• _WHAT YOU ARE ASKED TO DO_:
Using the entries that follow, write out the line containing "This screenshot has height=571, width=705.", the line containing "Given: Open the three-dot options menu", and every line between them, exactly and nothing else.

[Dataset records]
──────

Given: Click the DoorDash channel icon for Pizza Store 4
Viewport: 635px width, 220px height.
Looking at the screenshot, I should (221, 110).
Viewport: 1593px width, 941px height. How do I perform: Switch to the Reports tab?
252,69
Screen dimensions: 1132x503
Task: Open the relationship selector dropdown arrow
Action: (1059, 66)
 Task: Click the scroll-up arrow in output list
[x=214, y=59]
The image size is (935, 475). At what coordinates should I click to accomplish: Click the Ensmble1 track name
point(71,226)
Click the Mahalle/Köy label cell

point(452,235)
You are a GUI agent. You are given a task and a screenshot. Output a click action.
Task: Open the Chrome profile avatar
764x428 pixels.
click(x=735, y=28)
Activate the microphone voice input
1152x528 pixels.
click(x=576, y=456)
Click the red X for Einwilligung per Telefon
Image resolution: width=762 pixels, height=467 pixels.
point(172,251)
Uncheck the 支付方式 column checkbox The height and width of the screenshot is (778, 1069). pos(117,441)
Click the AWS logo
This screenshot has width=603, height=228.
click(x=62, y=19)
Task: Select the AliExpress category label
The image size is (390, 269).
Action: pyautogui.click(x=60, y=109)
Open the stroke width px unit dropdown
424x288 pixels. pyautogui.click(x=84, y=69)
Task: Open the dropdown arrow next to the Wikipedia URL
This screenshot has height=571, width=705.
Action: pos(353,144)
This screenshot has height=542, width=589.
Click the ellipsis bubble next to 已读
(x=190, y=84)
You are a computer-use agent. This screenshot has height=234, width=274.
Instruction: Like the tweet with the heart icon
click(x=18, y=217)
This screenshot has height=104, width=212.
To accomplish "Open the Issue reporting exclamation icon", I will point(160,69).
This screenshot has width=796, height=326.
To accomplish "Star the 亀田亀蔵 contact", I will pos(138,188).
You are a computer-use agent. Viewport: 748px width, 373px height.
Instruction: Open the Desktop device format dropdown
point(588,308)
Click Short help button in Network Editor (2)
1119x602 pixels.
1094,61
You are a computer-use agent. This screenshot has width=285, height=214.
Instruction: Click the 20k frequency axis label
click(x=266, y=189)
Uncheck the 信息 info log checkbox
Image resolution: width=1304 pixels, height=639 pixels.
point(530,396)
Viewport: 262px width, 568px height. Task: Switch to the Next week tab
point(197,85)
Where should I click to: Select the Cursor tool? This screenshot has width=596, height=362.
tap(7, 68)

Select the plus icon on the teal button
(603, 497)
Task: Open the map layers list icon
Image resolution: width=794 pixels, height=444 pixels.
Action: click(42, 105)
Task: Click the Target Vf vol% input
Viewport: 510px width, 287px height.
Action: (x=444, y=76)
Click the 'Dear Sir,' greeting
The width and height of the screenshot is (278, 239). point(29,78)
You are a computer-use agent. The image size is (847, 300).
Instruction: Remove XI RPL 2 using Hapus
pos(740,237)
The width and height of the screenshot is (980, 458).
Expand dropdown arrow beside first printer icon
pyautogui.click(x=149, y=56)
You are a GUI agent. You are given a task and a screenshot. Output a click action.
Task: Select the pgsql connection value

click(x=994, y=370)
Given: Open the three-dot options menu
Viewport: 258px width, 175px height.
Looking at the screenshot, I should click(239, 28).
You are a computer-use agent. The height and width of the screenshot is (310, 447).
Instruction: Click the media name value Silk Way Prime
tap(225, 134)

──────

• _COMPLETED EXERCISE_:
This screenshot has height=571, width=705.
Action: pos(353,144)
This screenshot has height=542, width=589.
Click the ellipsis bubble next to 已读
(x=190, y=84)
You are a computer-use agent. This screenshot has height=234, width=274.
Instruction: Like the tweet with the heart icon
click(x=18, y=217)
This screenshot has height=104, width=212.
To accomplish "Open the Issue reporting exclamation icon", I will point(160,69).
This screenshot has width=796, height=326.
To accomplish "Star the 亀田亀蔵 contact", I will pos(138,188).
You are a computer-use agent. Viewport: 748px width, 373px height.
Instruction: Open the Desktop device format dropdown
point(588,308)
Click Short help button in Network Editor (2)
1119x602 pixels.
1094,61
You are a computer-use agent. This screenshot has width=285, height=214.
Instruction: Click the 20k frequency axis label
click(x=266, y=189)
Uncheck the 信息 info log checkbox
Image resolution: width=1304 pixels, height=639 pixels.
point(530,396)
Viewport: 262px width, 568px height. Task: Switch to the Next week tab
point(197,85)
Where should I click to: Select the Cursor tool? This screenshot has width=596, height=362.
tap(7, 68)

Select the plus icon on the teal button
(603, 497)
Task: Open the map layers list icon
Image resolution: width=794 pixels, height=444 pixels.
Action: click(42, 105)
Task: Click the Target Vf vol% input
Viewport: 510px width, 287px height.
Action: (x=444, y=76)
Click the 'Dear Sir,' greeting
The width and height of the screenshot is (278, 239). point(29,78)
You are a computer-use agent. The image size is (847, 300).
Instruction: Remove XI RPL 2 using Hapus
pos(740,237)
The width and height of the screenshot is (980, 458).
Expand dropdown arrow beside first printer icon
pyautogui.click(x=149, y=56)
You are a GUI agent. You are given a task and a screenshot. Output a click action.
Task: Select the pgsql connection value

click(x=994, y=370)
Given: Open the three-dot options menu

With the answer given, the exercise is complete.